The acting and setting of Bardem’s final scene, a close-up shot of him in bed alone with nothing but the sound of a rusted screen door being moved by the wind, is a moment to meditate on and appreciate in the film.
Overall, the storytelling is consistently intriguing and the end is satisfying in the way it left you guessing. The crucial questions in the plot are answered and the story’s incomplete moment, when Laura’s sister is presumably relaying who she believed abducted Irene to a family friend, gives the feeling that the movie has come full circle and now lives up to its name. Everybody knows the truth, yet nobody ever comes forward about knowing it. In a small town where gossip is what keeps the inhabitants from the doldrums of rural life, truths hurt more than they heal.
Additional praise must be mentioned for the decision to maintain the movie’s original language when carrying over to the United States. A voiceover in English would have destroyed the passion and thoughtfulness the actors portrayed.
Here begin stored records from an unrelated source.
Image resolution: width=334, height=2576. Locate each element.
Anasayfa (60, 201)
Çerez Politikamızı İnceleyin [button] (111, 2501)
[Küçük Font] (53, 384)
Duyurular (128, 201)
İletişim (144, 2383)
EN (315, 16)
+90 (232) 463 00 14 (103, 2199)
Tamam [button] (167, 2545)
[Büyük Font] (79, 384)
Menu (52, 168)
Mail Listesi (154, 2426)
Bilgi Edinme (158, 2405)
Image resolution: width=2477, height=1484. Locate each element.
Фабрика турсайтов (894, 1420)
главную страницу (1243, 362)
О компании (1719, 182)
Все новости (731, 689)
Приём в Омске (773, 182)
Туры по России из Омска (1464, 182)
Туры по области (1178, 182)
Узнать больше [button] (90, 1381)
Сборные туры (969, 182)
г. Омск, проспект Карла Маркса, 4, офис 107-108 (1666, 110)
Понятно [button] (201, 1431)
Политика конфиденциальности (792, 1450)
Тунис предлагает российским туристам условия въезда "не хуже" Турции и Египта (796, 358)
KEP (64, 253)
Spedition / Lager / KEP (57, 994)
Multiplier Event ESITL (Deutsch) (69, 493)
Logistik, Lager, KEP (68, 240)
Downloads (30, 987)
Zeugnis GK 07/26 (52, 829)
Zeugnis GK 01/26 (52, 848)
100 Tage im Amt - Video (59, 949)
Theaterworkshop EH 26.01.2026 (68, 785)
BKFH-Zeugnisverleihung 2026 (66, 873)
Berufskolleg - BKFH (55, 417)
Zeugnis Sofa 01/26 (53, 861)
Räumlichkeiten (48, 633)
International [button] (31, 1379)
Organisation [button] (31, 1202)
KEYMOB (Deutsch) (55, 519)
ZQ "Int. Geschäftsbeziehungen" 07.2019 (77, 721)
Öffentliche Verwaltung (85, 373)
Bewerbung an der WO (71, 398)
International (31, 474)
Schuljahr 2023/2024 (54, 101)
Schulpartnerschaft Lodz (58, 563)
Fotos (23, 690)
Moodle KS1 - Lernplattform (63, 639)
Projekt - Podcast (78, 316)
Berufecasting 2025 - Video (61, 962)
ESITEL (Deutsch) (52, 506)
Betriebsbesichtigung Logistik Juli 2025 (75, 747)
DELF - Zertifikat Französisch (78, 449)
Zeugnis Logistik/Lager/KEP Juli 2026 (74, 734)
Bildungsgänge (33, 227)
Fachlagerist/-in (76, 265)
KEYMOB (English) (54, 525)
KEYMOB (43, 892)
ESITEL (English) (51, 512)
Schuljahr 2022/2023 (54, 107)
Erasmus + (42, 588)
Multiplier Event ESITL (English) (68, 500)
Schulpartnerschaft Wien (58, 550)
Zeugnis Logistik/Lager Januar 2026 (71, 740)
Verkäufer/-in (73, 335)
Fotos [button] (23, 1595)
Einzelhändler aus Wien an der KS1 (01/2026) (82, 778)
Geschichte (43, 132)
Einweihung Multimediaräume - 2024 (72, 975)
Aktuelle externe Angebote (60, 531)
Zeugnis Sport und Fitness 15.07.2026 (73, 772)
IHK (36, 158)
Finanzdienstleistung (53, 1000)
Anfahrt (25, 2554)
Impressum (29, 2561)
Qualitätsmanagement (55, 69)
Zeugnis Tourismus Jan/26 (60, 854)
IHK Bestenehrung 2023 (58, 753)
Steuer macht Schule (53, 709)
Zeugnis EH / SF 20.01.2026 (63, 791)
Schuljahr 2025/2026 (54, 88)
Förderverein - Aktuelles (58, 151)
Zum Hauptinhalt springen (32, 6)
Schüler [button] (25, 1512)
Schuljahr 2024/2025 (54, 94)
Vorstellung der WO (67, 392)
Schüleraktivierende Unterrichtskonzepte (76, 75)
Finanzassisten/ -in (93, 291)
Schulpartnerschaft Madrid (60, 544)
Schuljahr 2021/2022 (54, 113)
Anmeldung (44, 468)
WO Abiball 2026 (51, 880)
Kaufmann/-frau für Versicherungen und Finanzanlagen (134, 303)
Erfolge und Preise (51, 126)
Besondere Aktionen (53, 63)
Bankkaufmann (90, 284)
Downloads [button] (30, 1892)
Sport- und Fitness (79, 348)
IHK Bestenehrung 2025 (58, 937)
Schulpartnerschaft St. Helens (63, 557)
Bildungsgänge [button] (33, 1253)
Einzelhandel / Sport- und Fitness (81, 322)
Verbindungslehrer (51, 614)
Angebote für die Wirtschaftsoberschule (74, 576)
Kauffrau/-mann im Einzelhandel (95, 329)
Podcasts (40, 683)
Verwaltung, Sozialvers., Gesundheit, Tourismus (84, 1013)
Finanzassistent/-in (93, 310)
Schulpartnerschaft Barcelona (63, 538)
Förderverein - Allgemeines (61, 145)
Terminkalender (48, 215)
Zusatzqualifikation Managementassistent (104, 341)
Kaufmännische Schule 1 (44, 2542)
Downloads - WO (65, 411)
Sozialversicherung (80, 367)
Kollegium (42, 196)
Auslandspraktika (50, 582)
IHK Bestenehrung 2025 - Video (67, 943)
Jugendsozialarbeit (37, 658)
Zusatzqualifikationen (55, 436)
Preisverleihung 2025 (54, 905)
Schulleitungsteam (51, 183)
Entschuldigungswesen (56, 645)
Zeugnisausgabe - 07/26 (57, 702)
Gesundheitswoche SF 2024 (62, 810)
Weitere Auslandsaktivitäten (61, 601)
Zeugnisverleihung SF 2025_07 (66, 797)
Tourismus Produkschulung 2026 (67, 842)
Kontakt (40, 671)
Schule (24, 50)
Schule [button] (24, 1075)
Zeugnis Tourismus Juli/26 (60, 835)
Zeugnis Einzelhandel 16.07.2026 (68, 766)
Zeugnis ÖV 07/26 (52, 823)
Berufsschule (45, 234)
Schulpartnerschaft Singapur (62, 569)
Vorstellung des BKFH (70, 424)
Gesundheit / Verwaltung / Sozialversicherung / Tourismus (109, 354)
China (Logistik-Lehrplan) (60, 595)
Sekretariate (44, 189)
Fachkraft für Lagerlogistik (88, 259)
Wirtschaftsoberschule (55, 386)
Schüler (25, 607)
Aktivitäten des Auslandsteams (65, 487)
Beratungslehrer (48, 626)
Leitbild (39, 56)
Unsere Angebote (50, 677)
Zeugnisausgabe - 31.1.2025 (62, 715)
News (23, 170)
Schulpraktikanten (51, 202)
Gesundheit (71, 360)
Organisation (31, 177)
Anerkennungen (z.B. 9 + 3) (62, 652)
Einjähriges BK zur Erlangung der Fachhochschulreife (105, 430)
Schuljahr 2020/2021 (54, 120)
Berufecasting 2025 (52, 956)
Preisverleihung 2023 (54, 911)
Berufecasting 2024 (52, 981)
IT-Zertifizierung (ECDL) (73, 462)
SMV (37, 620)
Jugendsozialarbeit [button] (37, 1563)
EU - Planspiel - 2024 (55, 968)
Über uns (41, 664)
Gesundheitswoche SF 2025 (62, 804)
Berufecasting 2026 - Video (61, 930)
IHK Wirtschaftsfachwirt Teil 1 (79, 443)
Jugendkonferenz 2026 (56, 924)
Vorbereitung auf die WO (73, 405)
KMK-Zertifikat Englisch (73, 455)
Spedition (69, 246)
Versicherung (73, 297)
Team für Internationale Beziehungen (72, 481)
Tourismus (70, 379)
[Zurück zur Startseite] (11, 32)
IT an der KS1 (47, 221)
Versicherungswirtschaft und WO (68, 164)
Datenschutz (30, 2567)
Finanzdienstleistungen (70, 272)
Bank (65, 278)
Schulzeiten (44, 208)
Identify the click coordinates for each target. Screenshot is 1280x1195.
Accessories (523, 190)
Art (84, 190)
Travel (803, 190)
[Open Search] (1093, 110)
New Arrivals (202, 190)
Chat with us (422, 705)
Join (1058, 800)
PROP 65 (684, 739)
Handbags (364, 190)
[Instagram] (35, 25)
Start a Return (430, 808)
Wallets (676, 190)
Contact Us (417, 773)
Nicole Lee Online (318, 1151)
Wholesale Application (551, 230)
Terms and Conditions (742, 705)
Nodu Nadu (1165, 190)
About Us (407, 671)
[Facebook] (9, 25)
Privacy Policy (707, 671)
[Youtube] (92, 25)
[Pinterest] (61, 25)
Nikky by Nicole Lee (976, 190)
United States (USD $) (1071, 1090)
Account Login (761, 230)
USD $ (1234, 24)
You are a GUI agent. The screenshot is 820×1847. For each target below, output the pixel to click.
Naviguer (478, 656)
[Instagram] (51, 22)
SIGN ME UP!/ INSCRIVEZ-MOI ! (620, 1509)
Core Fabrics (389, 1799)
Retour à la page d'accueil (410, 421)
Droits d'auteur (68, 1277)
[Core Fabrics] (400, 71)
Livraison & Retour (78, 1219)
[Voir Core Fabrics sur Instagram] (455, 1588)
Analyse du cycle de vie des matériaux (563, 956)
Also, the soft “s” that peeks through in the actors’ dialogue is unique to Spain and a necessary nuance in authentication – a minute detail that the director did not overlook.
As in most subtitled films, the words were not translated verbatim, but that left nothing wanting toward the enjoyment of the movie as a whole.
With multiple award nominations and an award win, “Everybody Knows” is more than just another kidnapping film, masquerading as a deep, thoughtful crossroads film. It never seemed to fall into the traps of its trope. However, the rather rushed ending should have been shown the same care as the rest of the film. A few more minutes of dialogue or character development would have left the movie feeling more like an A than a B as other reviews suggest.
Nonetheless, “Everybody Knows” is worth watching and should be seen before it leaves theaters.